■ EXERCISE OBJECTIVE
For the listing below, print exactly the lines from the line with "Where should I click to: Open the TAGS" to the line with "Select the STANDINGS", both included, and nothing beyond them.
__________________________________________________
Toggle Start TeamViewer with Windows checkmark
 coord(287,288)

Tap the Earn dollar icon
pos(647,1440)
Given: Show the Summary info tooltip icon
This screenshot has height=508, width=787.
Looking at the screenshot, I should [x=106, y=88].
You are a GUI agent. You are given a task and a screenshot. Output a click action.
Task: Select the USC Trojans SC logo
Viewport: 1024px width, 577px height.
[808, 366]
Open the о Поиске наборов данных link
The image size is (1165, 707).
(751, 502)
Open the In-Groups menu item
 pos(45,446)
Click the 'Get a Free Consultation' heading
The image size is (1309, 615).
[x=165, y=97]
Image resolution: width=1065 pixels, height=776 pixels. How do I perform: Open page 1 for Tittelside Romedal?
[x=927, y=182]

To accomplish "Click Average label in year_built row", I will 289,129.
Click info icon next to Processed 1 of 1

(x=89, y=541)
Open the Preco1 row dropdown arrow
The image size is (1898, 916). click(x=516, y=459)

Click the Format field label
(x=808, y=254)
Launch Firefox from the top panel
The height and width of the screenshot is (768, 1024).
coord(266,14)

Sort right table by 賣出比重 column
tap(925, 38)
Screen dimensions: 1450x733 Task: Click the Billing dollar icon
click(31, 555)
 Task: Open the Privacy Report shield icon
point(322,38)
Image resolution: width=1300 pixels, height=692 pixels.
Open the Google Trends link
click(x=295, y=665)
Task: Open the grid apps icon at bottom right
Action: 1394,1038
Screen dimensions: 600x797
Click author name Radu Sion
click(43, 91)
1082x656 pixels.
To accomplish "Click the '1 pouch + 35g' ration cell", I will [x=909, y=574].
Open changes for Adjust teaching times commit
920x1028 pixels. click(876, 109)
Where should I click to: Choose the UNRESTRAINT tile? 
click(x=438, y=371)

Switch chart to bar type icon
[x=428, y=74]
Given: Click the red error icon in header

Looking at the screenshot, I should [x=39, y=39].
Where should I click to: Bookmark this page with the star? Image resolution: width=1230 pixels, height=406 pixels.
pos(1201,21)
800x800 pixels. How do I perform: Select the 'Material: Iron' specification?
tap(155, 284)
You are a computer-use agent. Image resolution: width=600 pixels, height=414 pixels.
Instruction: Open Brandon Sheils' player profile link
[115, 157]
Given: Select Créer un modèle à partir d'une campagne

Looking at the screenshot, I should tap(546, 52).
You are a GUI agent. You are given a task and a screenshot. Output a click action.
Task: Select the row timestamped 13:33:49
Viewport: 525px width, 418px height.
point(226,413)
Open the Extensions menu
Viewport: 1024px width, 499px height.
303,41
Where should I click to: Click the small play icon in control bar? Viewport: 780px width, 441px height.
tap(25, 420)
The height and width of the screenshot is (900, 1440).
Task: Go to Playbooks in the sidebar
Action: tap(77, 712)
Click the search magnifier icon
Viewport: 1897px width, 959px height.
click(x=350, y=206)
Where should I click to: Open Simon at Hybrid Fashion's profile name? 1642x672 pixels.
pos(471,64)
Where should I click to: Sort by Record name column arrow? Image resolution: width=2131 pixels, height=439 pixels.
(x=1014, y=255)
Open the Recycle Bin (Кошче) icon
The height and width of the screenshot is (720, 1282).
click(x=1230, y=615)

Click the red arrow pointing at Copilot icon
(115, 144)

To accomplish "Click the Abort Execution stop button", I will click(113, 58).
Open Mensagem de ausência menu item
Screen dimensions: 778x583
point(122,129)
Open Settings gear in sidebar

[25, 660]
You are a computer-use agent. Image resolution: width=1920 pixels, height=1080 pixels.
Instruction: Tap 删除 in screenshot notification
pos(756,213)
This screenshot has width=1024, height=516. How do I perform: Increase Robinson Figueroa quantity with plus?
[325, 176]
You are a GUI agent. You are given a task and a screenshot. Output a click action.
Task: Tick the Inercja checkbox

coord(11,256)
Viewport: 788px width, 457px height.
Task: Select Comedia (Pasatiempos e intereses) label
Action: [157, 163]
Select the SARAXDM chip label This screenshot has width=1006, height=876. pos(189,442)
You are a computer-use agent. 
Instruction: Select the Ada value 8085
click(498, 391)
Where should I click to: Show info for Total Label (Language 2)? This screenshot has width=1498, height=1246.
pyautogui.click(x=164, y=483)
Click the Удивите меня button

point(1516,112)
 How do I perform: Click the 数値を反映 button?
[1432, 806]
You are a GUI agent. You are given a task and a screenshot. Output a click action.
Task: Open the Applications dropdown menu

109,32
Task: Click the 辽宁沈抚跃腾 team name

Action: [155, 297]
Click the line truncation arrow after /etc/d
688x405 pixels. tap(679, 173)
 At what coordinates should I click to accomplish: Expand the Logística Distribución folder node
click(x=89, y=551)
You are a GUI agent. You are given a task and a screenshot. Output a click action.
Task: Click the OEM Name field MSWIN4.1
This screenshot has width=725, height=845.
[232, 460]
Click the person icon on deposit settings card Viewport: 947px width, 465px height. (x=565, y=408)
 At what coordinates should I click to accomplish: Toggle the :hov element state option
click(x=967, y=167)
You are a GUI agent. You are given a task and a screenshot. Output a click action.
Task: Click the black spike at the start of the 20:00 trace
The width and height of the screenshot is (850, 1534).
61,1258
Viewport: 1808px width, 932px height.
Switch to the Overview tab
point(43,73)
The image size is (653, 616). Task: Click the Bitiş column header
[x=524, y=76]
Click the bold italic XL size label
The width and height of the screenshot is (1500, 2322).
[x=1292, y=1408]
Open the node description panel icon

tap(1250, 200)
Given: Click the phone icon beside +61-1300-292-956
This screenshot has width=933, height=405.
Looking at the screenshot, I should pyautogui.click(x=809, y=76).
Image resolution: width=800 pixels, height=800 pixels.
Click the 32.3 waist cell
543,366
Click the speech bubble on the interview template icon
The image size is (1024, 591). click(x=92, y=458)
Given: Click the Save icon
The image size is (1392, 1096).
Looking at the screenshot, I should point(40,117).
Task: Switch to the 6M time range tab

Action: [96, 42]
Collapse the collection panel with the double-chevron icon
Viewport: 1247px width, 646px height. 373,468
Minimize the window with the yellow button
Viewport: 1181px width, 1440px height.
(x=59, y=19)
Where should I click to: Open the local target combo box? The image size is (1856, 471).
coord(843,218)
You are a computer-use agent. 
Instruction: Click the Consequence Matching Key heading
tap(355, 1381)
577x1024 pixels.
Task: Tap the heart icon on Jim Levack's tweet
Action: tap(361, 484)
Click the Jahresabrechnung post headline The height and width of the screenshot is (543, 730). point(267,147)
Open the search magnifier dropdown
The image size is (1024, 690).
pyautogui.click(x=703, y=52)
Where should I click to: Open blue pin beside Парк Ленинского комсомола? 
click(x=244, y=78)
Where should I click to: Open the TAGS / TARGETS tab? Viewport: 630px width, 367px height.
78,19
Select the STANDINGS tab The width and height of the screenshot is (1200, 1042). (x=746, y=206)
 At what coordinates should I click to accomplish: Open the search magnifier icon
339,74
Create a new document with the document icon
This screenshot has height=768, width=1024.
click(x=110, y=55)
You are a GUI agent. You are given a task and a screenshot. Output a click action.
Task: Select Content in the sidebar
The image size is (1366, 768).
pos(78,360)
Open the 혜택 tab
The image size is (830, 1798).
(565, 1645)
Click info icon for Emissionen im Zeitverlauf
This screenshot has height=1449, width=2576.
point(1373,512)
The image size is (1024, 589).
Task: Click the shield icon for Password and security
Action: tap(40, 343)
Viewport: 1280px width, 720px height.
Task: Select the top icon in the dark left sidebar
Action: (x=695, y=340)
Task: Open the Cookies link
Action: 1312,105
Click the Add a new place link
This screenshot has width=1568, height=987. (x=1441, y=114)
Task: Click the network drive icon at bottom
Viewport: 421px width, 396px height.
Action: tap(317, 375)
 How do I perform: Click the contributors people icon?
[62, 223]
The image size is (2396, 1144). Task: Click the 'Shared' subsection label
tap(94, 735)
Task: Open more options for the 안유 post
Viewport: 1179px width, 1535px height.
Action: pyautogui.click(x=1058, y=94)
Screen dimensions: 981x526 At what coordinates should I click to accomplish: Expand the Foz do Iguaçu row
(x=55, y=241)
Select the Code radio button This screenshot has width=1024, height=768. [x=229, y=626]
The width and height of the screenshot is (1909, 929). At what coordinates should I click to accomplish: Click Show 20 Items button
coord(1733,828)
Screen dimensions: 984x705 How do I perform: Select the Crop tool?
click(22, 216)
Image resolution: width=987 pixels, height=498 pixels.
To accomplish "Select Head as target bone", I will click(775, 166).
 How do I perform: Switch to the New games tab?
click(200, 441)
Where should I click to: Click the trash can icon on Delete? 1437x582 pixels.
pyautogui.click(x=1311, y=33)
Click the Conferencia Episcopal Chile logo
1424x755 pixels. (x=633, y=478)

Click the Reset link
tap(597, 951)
__________________________________________________
■ WRITTEN ANSWER
Where should I click to: Open the TAGS / TARGETS tab? Viewport: 630px width, 367px height.
78,19
Select the STANDINGS tab The width and height of the screenshot is (1200, 1042). (x=746, y=206)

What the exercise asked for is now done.